NOVARA- VCO- 28-03-2020--Il Senatore Gaetano Nastri interviene

in un comunicato a sostegno delle filiere turistiche, per non avere ricadute importanti per il territorio: "La crisi del settore turistico che, a causa del Covid-19, ha visto azzerati i flussi nel nostro territorio, si prevede avrà ricadute su orizzonti temporali oltre l’anno. A risentire di ciò, non saranno solo gli operatori turistici diretti ma l’intero indotto che, nel nostro territorio, conta importanti aziende e migliaia di lavoratori stagionali a rischio.

Il solo settore industriale della sanificazione tessile alberghiero ristorativa nel periodo estivo, arriva nel VCO ad impiegare oltre 150 addetti e 30000 sul territorio nazionale. Tuttavia, ad oggi, tale comparto è rimasto escluso dai provvedimenti emergenziali a favore della filiera turistica.

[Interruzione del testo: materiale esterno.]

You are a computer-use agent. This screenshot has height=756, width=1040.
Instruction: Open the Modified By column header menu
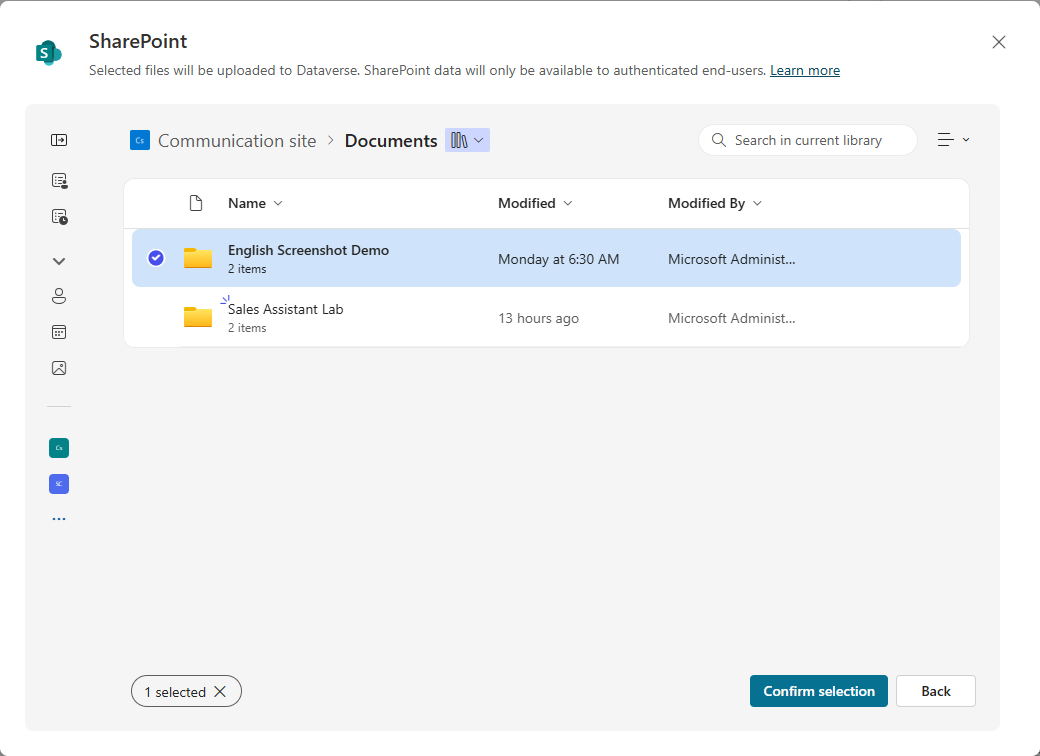click(x=714, y=203)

FdI-Verbania ha interessato tempestivamente il Senatore Gaetano Nastri il quale, facendosi portavoce del territorio che lo ha espresso, ha presentato un emendamento al decreto volto a dare una “boccata di ossigeno” alle imprese di quel settore. A tal proposito Luca Gnecco, commissario cittadino di FdI ha affermato:

“Sostenere il comparto turistico significa calibrare gli interventi pensando che a monte di hotel e ristoranti esiste un’intera filiera che oggi va garantita. Con l’emendamento depositato dal Sen. Nastri, si inizia a porre rimedio ad alcune storture contenute nel decreto del Governo che, escludendo interi settori legati al turismo, rischia di innescare una vera e propria crisi di liquidità.”

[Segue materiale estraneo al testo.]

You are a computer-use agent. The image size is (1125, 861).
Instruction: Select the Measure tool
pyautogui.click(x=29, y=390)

L’importanza del turismo sia a livello locale che sull’intero territorio nazionale è a tutti palese, ma la tempestività degli interventi è fondamentale per non perdere posti di lavoro

“L’emergenza sanitaria e quella economica viaggino su binari paralleli. In questo modo, quando la prima terminerà, vi sarà modo di riprendere rapidamente le posizioni perse, mettendo a rischio il minor numero possibile di posti di lavoro” - afferma il capogruppo in Consiglio Damiano Colombo che aggiunge: “Un paese come l’Italia, che ospita il 70% del patrimonio culturale mondiale, deve porre in essere, con carattere di urgenza, misure a garanzia di questo settore.”